We didn’t even have stairs, but what else could I say?
A cold gust of wind brought me back to the parking lot. Lost in my dreary thoughts, my eyes on the pavement, I yelped when I accidentally collided with a hard body. “Oh, sorry, I?—”
My eyes lifted.
My mouth snapped shut.
A very familiar man stood before me in a leather jacket and a knit cap that shielded waves of dark hair I never got to sweep my fingers through.
His lips parted, a breath of recognition hitting the air in a plume of white. Blinking a few times, he swallowed. “Hey. You’re?—”
“Halley,” I provided, because there was probably no way he remembered my name like I remembered his. Then I waited for the residual anger to crease his brows and shadow his eyes.
But all he did was nod once as snowflakes splashed across his navy hat. “Like the comet.”
My heart jumped, lashes fluttering.
It was nine degrees, but my skin sizzled with telltale heat as I pressed my lips together in an attempt to flatten the smile. “Reed.”
Reed, the man with green eyes and golden words.
Reed, the man I’d been dangerously close to going home with six months ago.
Reed.
The man I’d lied to.
I was confident he hated me, and he had every right to. I’d tricked him. I’d been so desperate for comfort, for connection, for more of his tender looks and touches, that I hadn’t cared about the consequences. Not even a little. I was selfish, and now he was wholeheartedly aware of that.

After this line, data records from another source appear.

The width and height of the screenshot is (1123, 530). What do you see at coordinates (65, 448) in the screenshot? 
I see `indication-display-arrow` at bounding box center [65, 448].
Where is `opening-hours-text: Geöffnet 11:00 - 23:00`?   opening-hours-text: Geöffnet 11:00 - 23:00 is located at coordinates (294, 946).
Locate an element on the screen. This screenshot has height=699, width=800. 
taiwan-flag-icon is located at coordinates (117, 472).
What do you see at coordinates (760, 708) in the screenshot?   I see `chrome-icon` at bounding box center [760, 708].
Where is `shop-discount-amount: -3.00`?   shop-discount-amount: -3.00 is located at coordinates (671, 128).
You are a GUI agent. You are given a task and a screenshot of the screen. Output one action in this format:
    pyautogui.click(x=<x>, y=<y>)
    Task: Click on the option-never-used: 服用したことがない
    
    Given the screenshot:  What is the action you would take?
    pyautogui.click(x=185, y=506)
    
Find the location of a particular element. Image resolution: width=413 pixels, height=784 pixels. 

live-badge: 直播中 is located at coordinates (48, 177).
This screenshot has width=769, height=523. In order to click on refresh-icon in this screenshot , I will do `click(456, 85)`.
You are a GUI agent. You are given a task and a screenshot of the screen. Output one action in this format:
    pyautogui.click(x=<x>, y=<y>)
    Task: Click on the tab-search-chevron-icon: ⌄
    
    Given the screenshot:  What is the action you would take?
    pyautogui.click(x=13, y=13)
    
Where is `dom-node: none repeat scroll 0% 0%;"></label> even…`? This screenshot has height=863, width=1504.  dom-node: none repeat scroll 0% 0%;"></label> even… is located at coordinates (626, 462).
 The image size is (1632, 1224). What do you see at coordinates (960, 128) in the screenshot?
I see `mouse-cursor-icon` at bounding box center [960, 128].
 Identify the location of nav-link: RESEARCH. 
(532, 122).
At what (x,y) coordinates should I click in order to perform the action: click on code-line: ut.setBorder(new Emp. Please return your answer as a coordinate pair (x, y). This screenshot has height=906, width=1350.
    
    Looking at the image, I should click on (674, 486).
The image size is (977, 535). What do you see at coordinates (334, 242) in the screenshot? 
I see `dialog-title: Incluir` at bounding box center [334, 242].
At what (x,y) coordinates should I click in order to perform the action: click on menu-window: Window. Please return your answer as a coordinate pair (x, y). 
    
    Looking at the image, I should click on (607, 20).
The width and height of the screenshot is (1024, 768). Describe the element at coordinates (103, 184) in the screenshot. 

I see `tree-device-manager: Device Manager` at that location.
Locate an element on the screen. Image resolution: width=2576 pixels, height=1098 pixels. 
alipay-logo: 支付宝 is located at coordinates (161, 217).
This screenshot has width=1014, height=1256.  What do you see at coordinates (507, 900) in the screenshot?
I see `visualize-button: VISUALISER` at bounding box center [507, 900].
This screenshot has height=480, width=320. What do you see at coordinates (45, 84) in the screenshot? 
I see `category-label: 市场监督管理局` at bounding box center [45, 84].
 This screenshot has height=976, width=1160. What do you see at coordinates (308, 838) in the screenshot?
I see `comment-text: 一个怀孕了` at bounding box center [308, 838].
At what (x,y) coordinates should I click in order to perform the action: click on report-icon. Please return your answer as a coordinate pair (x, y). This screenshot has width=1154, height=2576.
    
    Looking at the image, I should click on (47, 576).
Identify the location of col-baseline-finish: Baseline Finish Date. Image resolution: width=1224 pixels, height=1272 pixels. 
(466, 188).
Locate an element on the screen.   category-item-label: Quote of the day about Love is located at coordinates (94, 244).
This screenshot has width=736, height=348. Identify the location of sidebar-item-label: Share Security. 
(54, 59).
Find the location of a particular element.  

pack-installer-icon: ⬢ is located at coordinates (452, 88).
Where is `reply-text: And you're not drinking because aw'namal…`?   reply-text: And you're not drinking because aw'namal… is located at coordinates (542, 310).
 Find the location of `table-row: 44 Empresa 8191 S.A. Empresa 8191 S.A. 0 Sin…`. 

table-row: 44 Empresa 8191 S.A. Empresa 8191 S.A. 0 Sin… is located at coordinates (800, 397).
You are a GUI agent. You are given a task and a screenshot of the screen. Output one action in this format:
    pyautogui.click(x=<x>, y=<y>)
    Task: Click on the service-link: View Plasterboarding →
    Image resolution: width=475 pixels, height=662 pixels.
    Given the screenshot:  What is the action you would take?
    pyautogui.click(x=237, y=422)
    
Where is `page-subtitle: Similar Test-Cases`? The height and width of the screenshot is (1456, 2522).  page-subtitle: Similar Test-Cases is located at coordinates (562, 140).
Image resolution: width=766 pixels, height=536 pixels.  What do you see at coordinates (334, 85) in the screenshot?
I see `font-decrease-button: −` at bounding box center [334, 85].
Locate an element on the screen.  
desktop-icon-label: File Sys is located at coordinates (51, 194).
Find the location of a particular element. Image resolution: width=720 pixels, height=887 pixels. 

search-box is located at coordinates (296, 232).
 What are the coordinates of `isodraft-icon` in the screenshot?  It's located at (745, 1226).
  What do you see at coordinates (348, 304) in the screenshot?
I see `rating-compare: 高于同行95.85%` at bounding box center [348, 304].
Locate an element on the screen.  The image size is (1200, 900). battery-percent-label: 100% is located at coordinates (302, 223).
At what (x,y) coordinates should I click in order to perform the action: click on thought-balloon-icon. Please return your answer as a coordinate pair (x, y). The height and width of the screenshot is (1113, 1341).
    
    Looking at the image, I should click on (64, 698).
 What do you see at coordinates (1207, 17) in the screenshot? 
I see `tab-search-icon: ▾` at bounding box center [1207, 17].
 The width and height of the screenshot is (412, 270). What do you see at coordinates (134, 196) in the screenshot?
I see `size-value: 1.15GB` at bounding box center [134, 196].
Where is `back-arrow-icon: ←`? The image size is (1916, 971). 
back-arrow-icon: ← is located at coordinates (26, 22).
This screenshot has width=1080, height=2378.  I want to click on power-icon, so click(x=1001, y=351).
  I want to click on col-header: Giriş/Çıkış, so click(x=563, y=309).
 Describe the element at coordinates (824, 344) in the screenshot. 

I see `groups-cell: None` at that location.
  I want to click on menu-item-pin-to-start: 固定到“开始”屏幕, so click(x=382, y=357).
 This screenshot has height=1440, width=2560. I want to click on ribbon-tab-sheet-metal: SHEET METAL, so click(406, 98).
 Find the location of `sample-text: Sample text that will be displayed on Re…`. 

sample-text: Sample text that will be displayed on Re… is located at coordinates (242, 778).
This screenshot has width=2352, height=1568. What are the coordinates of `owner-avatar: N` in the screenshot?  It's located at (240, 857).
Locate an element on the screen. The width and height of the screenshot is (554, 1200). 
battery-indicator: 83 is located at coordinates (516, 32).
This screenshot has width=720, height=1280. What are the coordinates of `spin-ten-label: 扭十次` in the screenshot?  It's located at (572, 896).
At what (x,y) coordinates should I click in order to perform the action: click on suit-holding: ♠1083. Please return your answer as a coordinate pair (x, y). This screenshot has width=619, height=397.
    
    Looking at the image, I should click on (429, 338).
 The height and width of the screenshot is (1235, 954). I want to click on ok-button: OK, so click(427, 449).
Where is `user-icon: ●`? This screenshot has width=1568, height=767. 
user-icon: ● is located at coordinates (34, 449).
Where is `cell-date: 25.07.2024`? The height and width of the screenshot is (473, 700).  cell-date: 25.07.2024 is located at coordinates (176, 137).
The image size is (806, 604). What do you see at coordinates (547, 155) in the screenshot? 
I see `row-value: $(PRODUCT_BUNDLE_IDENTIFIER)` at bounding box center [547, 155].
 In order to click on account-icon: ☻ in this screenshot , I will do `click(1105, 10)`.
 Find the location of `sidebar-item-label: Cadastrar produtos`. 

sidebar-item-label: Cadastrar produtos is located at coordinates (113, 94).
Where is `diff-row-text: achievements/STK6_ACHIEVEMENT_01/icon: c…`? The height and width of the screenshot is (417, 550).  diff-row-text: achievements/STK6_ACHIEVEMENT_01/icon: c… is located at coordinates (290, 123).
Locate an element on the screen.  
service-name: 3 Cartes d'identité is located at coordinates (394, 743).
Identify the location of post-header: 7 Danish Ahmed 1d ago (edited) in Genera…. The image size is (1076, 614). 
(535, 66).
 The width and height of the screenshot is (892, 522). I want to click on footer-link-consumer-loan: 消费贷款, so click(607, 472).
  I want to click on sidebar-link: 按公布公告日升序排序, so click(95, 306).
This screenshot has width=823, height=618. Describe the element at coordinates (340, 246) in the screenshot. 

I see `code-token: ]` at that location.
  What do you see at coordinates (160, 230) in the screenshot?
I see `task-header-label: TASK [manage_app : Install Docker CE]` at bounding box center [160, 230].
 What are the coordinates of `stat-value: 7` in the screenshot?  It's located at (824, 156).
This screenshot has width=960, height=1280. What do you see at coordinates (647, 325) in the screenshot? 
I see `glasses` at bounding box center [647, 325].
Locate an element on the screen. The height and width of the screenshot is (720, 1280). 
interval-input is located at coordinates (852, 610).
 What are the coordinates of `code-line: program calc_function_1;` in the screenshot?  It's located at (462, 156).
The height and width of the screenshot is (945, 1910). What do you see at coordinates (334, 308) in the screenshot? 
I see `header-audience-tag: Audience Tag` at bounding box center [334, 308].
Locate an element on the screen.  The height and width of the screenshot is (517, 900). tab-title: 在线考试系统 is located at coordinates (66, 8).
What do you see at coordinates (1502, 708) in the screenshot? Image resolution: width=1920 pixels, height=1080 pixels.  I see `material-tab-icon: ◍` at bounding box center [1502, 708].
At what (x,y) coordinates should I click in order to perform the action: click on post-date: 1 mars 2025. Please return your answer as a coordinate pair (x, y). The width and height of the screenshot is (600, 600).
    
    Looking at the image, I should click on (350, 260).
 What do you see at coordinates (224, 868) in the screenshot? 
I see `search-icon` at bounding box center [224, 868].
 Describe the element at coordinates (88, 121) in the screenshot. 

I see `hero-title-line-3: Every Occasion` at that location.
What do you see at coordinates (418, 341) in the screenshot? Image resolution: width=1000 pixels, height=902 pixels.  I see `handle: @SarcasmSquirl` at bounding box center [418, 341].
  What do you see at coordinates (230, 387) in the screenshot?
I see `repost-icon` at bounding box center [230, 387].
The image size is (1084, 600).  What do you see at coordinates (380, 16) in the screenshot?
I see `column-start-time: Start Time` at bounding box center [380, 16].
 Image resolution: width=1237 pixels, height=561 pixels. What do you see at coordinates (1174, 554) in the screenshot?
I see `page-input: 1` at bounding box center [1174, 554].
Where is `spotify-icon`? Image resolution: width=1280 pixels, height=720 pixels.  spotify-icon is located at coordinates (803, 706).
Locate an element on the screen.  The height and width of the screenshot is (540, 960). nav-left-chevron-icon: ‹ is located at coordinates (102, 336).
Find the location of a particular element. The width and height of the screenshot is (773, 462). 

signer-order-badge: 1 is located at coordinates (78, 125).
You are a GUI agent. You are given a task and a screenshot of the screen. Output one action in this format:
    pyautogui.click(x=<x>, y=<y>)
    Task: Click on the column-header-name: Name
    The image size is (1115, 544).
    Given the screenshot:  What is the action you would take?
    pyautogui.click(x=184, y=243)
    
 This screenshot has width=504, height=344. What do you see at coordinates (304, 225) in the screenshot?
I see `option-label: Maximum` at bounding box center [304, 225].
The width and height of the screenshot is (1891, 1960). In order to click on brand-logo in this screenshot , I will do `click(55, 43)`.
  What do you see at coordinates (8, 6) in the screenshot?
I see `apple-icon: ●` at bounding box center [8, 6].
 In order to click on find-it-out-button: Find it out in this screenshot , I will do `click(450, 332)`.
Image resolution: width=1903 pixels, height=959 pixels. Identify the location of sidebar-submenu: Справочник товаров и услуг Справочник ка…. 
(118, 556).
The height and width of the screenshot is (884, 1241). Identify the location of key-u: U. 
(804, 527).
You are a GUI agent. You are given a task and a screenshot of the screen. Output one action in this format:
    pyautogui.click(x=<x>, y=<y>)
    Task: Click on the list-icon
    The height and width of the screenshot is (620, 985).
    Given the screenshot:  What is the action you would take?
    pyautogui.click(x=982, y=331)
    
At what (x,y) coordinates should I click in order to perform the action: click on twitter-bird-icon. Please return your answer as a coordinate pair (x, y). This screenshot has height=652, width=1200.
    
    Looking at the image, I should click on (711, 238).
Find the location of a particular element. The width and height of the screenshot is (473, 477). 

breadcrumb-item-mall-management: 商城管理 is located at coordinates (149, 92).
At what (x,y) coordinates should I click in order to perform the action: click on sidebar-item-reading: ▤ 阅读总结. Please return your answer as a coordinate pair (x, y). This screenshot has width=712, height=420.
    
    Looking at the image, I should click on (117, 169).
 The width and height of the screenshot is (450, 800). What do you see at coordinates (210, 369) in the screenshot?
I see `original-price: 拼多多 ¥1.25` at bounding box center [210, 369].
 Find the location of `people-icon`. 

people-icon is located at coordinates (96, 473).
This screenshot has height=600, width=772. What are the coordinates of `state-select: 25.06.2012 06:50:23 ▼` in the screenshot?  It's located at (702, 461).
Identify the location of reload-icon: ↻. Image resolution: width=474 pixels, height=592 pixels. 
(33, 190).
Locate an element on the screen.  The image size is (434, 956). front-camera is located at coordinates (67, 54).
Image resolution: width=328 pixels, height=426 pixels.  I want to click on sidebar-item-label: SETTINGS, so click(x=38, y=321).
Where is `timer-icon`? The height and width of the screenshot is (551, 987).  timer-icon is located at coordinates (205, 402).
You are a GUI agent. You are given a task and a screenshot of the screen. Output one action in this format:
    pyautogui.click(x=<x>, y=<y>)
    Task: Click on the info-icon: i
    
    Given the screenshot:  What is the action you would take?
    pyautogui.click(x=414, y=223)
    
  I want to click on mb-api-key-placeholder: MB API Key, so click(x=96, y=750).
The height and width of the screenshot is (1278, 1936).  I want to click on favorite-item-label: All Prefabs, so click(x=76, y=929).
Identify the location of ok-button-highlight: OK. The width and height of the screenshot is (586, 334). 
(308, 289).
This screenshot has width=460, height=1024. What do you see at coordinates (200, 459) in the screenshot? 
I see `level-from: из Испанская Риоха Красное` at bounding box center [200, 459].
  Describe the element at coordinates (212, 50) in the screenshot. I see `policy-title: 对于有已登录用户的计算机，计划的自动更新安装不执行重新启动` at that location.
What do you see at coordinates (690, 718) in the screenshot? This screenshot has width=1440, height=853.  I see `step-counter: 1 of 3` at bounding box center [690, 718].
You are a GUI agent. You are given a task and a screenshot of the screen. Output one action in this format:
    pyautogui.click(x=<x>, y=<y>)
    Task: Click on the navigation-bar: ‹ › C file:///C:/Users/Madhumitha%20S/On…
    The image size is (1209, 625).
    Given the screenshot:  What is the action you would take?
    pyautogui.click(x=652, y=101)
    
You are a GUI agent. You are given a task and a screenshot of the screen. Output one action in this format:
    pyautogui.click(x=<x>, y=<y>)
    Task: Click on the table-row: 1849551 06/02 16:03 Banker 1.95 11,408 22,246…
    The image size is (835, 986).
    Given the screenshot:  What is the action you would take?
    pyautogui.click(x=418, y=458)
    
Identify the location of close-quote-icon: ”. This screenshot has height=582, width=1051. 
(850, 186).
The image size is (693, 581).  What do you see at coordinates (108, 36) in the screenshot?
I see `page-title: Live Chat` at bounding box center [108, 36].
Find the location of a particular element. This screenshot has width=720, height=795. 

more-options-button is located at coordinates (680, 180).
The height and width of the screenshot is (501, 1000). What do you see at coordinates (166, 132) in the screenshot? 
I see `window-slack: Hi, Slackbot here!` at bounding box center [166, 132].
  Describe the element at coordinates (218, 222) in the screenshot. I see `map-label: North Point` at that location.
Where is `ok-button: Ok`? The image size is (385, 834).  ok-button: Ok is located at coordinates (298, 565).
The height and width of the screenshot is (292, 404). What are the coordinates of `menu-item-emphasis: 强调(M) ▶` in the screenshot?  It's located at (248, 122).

“Yeah.” He stared at me, bouncing on the heels of his boots, a reminder that the temperature was in the single digits. Popping his thumb toward the store entrance, he pivoted around and started walking. “Last minute holiday shopping?”
I took the question as an invitation to follow.
“Sort of.” Keeping pace on his right, I failed to give him all the details of my spontaneous Christmas Eve grocery store stop. “You?”
“Same.”
“I’m grabbing some ingredients to cook dinner tonight.”
“Cutting it close.”
I shrugged and peered down at my raw-bitten cuticles as we passed by a weathered-looking Santa Claus ringing a copper bell.
Reed shoved a hand in his pocket and plucked out a twenty-dollar bill, popping it in the man’s bucket.
Santa gave us prayer hands, his eyes alight with gratitude. “God bless you.”
As we stepped through the entry doors, I glanced at Reed, my bottom lip caught between my teeth. “That was nice of you.”
“It was decent,” he said, grabbing a shopping cart. “Bare minimum, we should all strive to be decent, don’t you think?”
I wasn’t sure if his comment was a thinly veiled reference to my awful lie, but because his eyes remained soft under the fluorescent store lights, I didn’t stew in the potential implication.
Then I cursed those bright lights when Reed’s focus zeroed in on my bruise.
“Whoa. What the hell happened to you?”
His hand lifted but faltered halfway to my face. He tucked his fingers in and slowly dropped his hand, the contact seemingly too intimate for this spontaneous grocery store meeting with a teenager who’d betrayed him.